Con la población de Gaza al borde de la inanición (la mitad de sus habitantes son niños), el plan de reubicar la distribución en puntos restringidos aparece como una sentencia de condena lenta. El responsable de OCHA advierte de que la ventana para evitar una hambruna masiva se cierra con rapidez y reclama “un flujo de ayuda amplio, predecible y sin obstáculos” a través de múltiples pasos fronterizos, tal y como sucedió en campañas anteriores. Mientras tanto, las panaderías han dejado de funcionar, los hospitales están desarmados y las fuentes de agua potable resultan cada día más escasas.
El nuevo modelo, critican las agencias humanitarias, no solo vulnera los principios de imparcialidad y neutralidad, sino que institucionaliza las restricciones impuestas por el Ejército israelí. Esto convierte la acción “humanitaria” en un componente más de la estrategia militar. “La supervivencia en Gaza se ha transformado en un privilegio que solo se concede a quienes cumplen con un plan cuya lógica —en palabras de un ministro israelí— consiste en ‘conquistar, despejar y quedarse’”, denuncia Whittall.
Ante esta realidad, la ONU ha rechazado participar en el operativo, calificándolo de “logísticamente inviable” y “contrario a los principios humanitarios”. Los organismos de ayuda han hecho un frente común para reiterar que no colaborarán en un esquema que utilice los alimentos como arma de presión política y demográfica. Aplazado el acceso de la ONU, Whittall insiste en que las mismas agencias de Naciones Unidas están preparadas para reactivar cuanto antes el sistema de socorro tradicional: “Podemos llevar ayuda directamente a las familias, como lo hemos hecho durante años. No nos lo permiten”, afirma con indignación.

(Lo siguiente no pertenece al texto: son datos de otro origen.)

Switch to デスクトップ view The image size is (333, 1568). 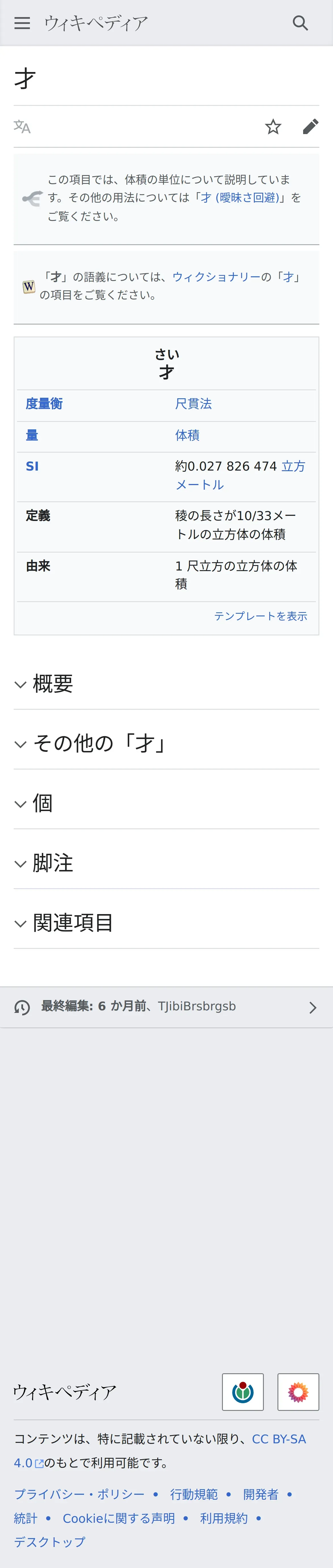(49, 1541)
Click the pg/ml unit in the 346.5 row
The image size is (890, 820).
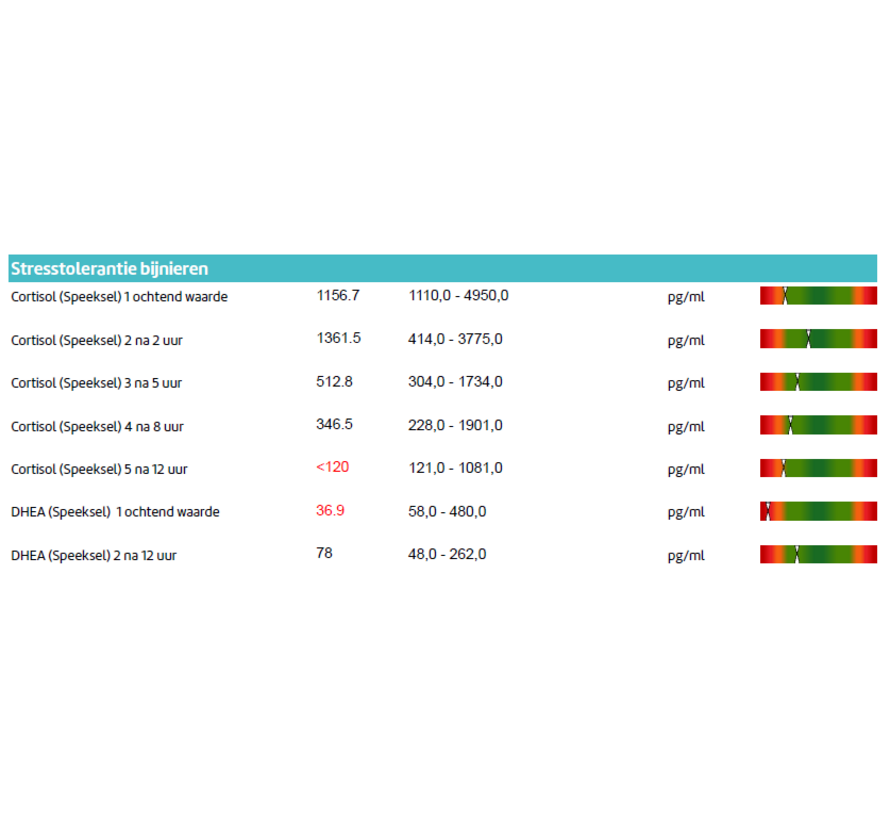tap(686, 426)
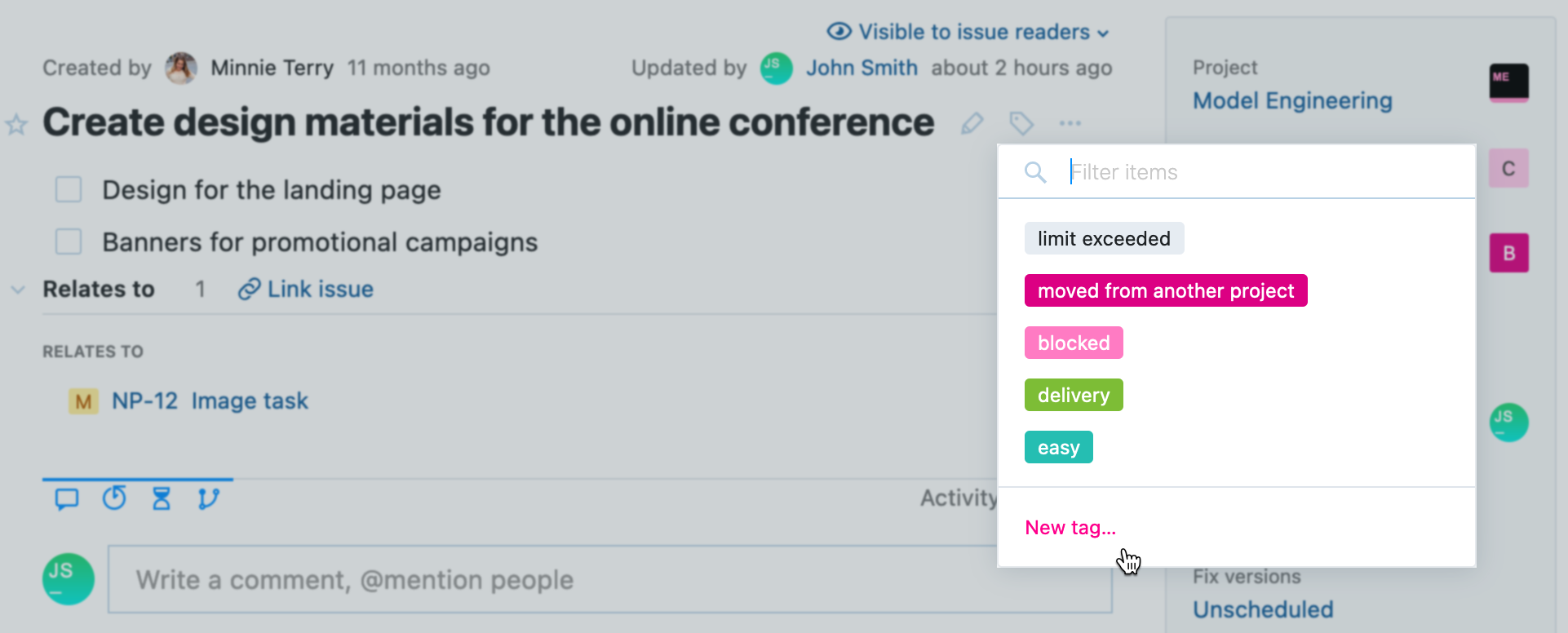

La exigencia de una respuesta internacional más contundente recorre, asimismo, el llamamiento de las organizaciones no gubernamentales que operan en el terreno. Reclaman a los gobiernos del mundo imponer presiones políticas y económicas sobre Israel y Estados Unidos para que cesen las restricciones y se cumpla de una vez la orden de la Corte Internacional de Justicia, que ya dictaminó medidas provisionales para proteger a la población civil en Gaza.
Así, a 600 días de un conflicto que parece no tener fin, el patrón se repite: las balas y el hambre deciden el destino de la gente. Y lo que fue concebido como un plan de auxilio se convierte en un instrumento de exclusión y castigo. Esta investigación revela hasta qué punto la ayuda humanitaria ha quedado subsumida bajo la lógica de la guerra, y cómo, en última instancia, la supervivencia en Gaza depende de una contienda donde los alimentos ya no son un derecho universal, sino un privilegio precario y controlado. Es exactamente el mismo procedimiento que utilizaban los nazis en los guetos de judíos, como el de Varsovia.